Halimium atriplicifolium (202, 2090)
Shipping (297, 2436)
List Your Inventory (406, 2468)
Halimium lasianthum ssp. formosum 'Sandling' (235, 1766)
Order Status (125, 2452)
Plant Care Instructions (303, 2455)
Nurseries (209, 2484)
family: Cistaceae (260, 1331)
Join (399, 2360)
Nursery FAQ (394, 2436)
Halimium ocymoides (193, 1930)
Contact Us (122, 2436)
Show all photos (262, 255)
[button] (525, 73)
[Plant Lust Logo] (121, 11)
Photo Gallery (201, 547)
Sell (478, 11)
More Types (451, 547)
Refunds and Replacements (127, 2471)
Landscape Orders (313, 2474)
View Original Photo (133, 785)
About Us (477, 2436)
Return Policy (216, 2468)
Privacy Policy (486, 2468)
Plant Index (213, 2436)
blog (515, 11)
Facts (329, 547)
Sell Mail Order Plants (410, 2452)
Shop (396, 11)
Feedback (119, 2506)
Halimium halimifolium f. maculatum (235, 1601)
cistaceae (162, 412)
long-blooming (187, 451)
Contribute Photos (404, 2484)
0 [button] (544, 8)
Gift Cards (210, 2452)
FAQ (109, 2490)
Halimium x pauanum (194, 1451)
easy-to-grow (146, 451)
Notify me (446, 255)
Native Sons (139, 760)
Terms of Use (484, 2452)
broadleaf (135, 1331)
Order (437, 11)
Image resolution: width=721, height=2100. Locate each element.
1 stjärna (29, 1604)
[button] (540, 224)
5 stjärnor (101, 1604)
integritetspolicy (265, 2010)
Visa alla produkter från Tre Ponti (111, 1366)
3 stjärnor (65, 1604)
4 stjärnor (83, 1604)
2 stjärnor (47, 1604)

□ □ □

Rewrite all the records above, swapping each occurrence of "Halimium" for "Cistus" and leaving everything else untouched.

Cistus atriplicifolium (202, 2090)
Shipping (297, 2436)
List Your Inventory (406, 2468)
Cistus lasianthum ssp. formosum 'Sandling' (235, 1766)
Order Status (125, 2452)
Plant Care Instructions (303, 2455)
Nurseries (209, 2484)
family: Cistaceae (260, 1331)
Join (399, 2360)
Nursery FAQ (394, 2436)
Cistus ocymoides (193, 1930)
Contact Us (122, 2436)
Show all photos (262, 255)
[button] (525, 73)
[Plant Lust Logo] (121, 11)
Photo Gallery (201, 547)
Sell (478, 11)
More Types (451, 547)
Refunds and Replacements (127, 2471)
Landscape Orders (313, 2474)
View Original Photo (133, 785)
About Us (477, 2436)
Return Policy (216, 2468)
Privacy Policy (486, 2468)
Plant Index (213, 2436)
blog (515, 11)
Facts (329, 547)
Sell Mail Order Plants (410, 2452)
Shop (396, 11)
Feedback (119, 2506)
Cistus halimifolium f. maculatum (235, 1601)
cistaceae (162, 412)
long-blooming (187, 451)
Contribute Photos (404, 2484)
0 [button] (544, 8)
Gift Cards (210, 2452)
FAQ (109, 2490)
Cistus x pauanum (194, 1451)
easy-to-grow (146, 451)
Notify me (446, 255)
Native Sons (139, 760)
Terms of Use (484, 2452)
broadleaf (135, 1331)
Order (437, 11)
Image resolution: width=721, height=2100. Locate each element.
1 stjärna (29, 1604)
[button] (540, 224)
5 stjärnor (101, 1604)
integritetspolicy (265, 2010)
Visa alla produkter från Tre Ponti (111, 1366)
3 stjärnor (65, 1604)
4 stjärnor (83, 1604)
2 stjärnor (47, 1604)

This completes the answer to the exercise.